Hi Family - Kristina's surgery is over. Thank the Lord. The surgeon came out after three hours and told us there were no surprises. Papillary didn't spread to lymph nodes. Kris had some pain and a headache after the surgery and looked so sad. Was hard for me to leave the hospital but was so grateful all turned out okay and am picking her up this morning to come home. This has been the longest three months imaginable. Thyroid cancer was never supposed to happen to a 23 year old. However, there's that old saying why me? Answer being why not me. So it is what it is and all is okay. Thank you guys will keep updated with pathology report of thyroid.


----------



## Andros (Aug 26, 2009)

BettyV4 said:


> Hi Family - Kristina's surgery is over. Thank the Lord. The surgeon came out after three hours and told us there were no surprises. Papillary didn't spread to lymph nodes. Kris had some pain and a headache after the surgery and looked so sad. Was hard for me to leave the hospital but was so grateful all turned out okay and am picking her up this morning to come home. This has been the longest three months imaginable. Thyroid cancer was never supposed to happen to a 23 year old. However, there's that old saying why me? Answer being why not me. So it is what it is and all is okay. Thank you guys will keep updated with pathology report of thyroid.

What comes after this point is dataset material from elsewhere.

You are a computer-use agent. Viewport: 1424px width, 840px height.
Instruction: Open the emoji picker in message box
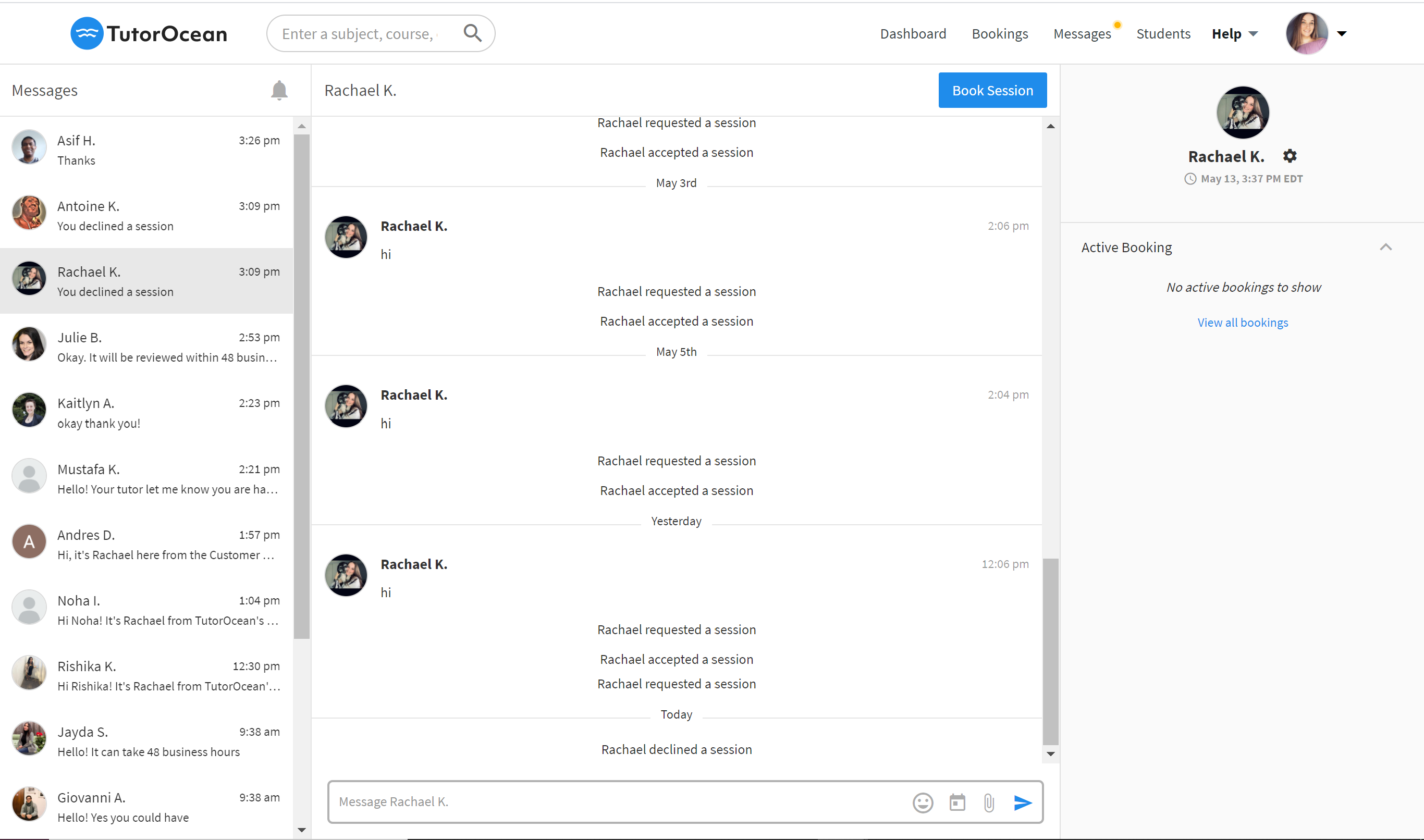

Is this not the most wonderful news and the best "gift" of the seaon imaginable!!

Kris is going to be fine; she is on a healing pathway now!! And I hope that your angst will heal also!! You are so right; not supposed to happen to 23 year old young ladies.

Please let us know about the pathology and also when your daughter is placed on thyroxine medicine. Also, how are the parathryoids??

God bless the both of you!


----------